Christina Thöne, an astronomer from the Astronomical Institute of the Academy of Sciences of the Czech Republic, was a member of the team that for the first time provided long-term monitoring of an tidal disruption event (TDE) using infrared and optical telescopes. Their paper “A very luminous jet from disruption of a star by a massive black hole” was published in the journal Nature on November 30, 2022.
A TDE occurs when an object, often a star, gets too close to a black hole and is pulled apart by gravitational forces. It is usually a supermassive black hole found at the center of almost every galaxy. The tidal forces of the black hole tear the star apart and an accretion disk is formed around, which the black hole gradually consumes. In some, apparently very rare cases (less than 1%), this tidal disruption produces a relativistic jet of material ejected from the black hole at almost speed of light. The material then, as a result of collisions within the jet and surrounding environment, glows intensely in a range of electromagnetic radiation from radio waves to X-rays.

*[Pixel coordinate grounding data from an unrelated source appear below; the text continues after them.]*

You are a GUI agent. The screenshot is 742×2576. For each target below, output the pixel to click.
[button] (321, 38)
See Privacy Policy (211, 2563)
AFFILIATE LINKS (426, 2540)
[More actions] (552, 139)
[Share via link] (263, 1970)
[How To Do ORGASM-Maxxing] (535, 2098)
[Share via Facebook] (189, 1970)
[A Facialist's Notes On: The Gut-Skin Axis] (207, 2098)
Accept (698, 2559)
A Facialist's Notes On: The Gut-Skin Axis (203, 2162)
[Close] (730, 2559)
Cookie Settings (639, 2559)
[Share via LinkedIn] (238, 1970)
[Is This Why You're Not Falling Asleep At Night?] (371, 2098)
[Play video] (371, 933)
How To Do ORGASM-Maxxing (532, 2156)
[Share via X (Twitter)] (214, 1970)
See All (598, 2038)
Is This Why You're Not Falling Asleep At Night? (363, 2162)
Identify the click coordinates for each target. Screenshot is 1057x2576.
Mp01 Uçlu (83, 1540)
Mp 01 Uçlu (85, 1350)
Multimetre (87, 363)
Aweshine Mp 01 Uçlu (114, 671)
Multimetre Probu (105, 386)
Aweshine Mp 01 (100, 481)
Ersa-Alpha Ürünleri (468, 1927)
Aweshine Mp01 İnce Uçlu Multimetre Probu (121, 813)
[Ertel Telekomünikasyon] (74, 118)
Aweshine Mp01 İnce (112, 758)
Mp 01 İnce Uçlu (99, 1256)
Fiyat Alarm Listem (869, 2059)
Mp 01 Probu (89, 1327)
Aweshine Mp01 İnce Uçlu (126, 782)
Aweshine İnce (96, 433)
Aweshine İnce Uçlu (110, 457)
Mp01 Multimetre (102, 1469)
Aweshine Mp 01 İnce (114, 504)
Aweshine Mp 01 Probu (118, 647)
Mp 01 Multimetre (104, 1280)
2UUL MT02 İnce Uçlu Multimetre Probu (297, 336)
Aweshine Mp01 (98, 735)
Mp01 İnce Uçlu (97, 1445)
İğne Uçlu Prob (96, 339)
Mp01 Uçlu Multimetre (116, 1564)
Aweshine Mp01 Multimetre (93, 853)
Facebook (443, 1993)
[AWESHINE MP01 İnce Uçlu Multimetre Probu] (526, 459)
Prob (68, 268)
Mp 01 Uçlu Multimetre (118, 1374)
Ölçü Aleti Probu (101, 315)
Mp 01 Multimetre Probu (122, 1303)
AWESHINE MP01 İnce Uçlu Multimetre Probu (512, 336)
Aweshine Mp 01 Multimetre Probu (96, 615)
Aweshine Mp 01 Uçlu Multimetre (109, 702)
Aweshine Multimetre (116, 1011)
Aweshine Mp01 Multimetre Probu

Until now, these so-called jetted-TDEs have been detected using high-energy satellites in space. The last time this happened was 10 years ago in 2012. However, the discovery of the phenomenon labeled AT2022cmc in February of this year took place differently. The paper’s lead author, Igor Andreoni, developed the event detection and early warning method at the large-scale ground-based optical survey “Zwicky Transient Facility” (ZTF) located on Palomar Mountain in California.